-- Given exercise --
In the house price text below, rewrite the paragraph beginning "Despite the recent gains" as a short bulleted list that keeps its main facts.

-- Given text --
[Start]

Despite the recent gains, house prices remain 12 per cent below their August 2007 peak and transactions in 2013 are still around a third below the average for 2006 and 2007. House prices are also lower in relation to earnings with the average price currently 4.8 times average annual earnings compared with a multiple of 5.8 in 2007, Halifax said.

Martin Ellis, Halifax’s housing economist, said: “There is little sign of the excessive behaviour associated with a house price bubble at present. There has been no evidence of acceleration in house prices over the past six months with prices rising at a quarterly rate of around 2 per cent consistently throughout this period.

“Another year of similar price rises to those in 2013 next year would not be sufficient to create a bubble. In contrast, there were double digit percentage increases each year between 2001 and 2004. Overall, prices increased by 150 per cent in the eight years leading up to the house price peak in 2007.”

Unsurprisingly, London has led the house price recovery, but Mr Ellis says there are signs that the improvement is becoming more broadly based with much of the country now recording price rises.

He said: “We expect the regional pattern to be more even in 2014 with all regions experiencing price gains. On a regional basis, it is only London where prices relative to incomes, appear higher than long-term averages to any significant degree. We expect this factor to act as a constraint on house prices in the capital, leading to a slowdown next year.”

[End]

-- Data extract --
[Start]

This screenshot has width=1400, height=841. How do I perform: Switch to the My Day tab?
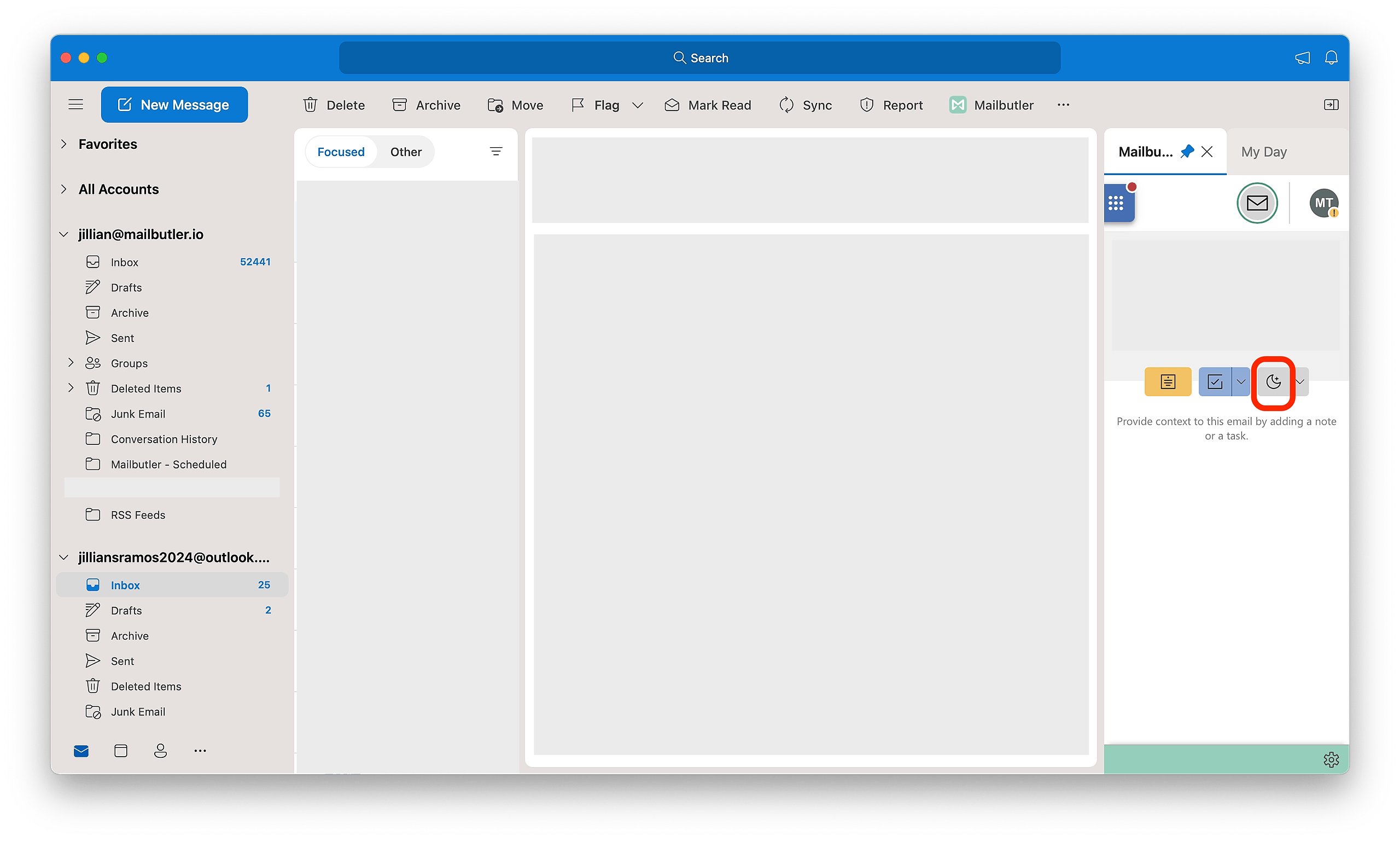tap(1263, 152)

[End]
[Start]

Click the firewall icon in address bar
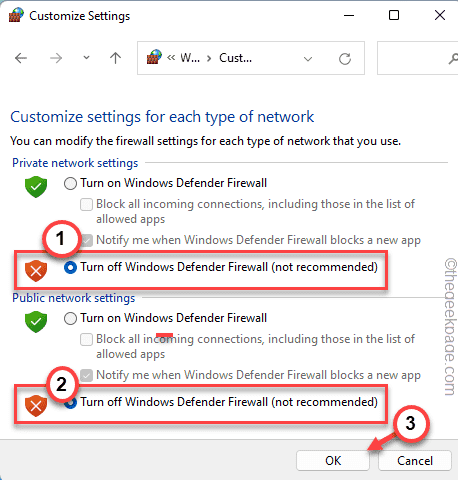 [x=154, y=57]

[End]

-- Final answer --
- House prices are still 12 percent below their August 2007 peak.
- Transactions in 2013 remain about a third below the 2006–2007 average.
- According to Halifax, the average price is now 4.8 times average annual earnings, down from 5.8 times in 2007.